Conquer Your Biggest Tax Fears With These 3 Strategies

  • Whether it’s due to fear, procrastination or waiting on that last bit of information, tax time is stressful. Even though I’m a CPA and former tax preparer, I confess that I dread the process of digging up all our information and organizing it in order to complete our taxes, and I especially dread the verdict of how much we’ll owe. It’s no surprise that nearly one-fourth of all tax returns were filed in the last two weeks of the 2016 tax deadline. The reasons for putting off the process vary, but these are the top three reasons I see people procrastinating and what you can do to overcome that inertia.
  • Fear #1: It’s Confusing/Overwhelming 
  • There’s an entire industry built on the fact that taxes are confusing and overwhelming, so you’re not alone. If you’re trying to go it alone despite finding it totally confusing, you could be doing yourself a huge disservice by missing out on potential tax breaks that tax prep software may not identify. If this is your fear, consider hiring a CPA with the PFS designation to at least make sure you’re not missing anything. If you’re still determined to DIY, then read on.Your strategy:  Start by writing a short, step-by-step plan to file. Set a date and time well in advance of the deadline (April 18th this year) when you will start your tax filing. Then try to tackle it a little bit each weekend.
    Start by organizing your documents. Use a tax preparation checklist and make an inventory of the documents you’ve saved.
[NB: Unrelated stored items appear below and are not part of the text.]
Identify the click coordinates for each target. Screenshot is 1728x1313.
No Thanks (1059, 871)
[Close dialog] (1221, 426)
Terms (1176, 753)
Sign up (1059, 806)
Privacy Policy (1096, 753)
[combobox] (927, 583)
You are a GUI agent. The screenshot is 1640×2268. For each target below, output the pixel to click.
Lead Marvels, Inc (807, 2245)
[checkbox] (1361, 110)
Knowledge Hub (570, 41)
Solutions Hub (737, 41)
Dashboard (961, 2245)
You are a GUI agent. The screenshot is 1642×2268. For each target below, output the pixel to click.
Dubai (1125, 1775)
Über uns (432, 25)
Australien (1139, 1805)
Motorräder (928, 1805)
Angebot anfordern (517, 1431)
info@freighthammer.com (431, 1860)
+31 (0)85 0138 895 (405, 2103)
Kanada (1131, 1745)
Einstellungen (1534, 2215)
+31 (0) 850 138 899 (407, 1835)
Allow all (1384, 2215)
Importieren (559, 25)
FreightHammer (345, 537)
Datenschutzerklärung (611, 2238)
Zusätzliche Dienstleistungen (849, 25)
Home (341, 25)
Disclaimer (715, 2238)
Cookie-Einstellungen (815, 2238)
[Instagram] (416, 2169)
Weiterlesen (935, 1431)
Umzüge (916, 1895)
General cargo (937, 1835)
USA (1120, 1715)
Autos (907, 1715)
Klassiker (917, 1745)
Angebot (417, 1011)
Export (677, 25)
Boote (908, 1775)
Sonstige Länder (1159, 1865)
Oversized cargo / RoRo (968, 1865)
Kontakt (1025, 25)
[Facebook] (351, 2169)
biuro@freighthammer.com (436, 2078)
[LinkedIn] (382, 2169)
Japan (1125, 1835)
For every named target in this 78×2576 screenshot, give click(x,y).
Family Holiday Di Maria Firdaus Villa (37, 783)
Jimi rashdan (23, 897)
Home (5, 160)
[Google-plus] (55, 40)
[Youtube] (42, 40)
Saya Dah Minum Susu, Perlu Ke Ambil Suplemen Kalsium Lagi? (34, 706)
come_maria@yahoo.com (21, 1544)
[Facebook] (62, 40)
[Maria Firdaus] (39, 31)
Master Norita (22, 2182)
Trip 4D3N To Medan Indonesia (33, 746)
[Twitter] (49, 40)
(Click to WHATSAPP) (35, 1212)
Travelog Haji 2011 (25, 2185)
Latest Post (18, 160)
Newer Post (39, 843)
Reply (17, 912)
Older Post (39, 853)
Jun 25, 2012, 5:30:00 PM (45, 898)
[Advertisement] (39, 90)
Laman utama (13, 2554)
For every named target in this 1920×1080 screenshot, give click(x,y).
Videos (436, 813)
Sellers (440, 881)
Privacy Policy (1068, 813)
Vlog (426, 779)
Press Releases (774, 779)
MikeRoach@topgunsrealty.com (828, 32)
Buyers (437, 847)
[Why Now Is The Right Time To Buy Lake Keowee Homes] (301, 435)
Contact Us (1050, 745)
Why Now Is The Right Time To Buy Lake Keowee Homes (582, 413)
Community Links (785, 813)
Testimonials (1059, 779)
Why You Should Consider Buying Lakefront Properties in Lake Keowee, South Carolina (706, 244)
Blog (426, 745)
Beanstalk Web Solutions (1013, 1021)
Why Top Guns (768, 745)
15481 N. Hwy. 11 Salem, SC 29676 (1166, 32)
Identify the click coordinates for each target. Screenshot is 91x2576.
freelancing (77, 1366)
Be sure to check your email and log in to any financial accounts for which you’ve opted to receive electronic statements only and search for the “tax forms” section on your account. Then organize everything into 5 folders, either digitally or physically:
    • Income
    • Charitable contributions
    • Taxes paid
    • Receipts for deductions
    • Miscellaneous
  • Fear #2I Might Not Get a Refund 
  • Your strategy:  If you’re afraid you’ll owe, the sooner you know the better. Even if you file your taxes in February or March, that balance isn’t due until the tax filing deadline.  So go ahead and file as early as possible and use the extra time to make a plan to pay what you owe. If it’s more than you can afford, you can contact the IRS to arrange a payment plan or borrow from another source.  Just be sure to compare interest rates to get the lowest possible cost.
  • To compensate for not receiving a refund if you’re used to it, consider taking your typical refund, dividing it by 12, and making that savings automatic each month. Don’t allow yourself to spend that money each year until you’ve filed your taxes and voila! You’ve recreated the experience while making a few extra bucks in interest along the way.
  • Fear #3What If I Get Audited 
  • Your strategy: If you still have reason to be concerned about an audit, work with a licensed tax preparer who will agree in writing to provide audit support if one is requested. That’s your best safeguard against doing something that could trigger an audit and makes life much easier on you if you do find yourself needing to justify information on a past return.
  • The bottom line is that while tax time is no fun for anyone, it’s not something you should be afraid of. If you haven’t filed already, get down to it and get it done.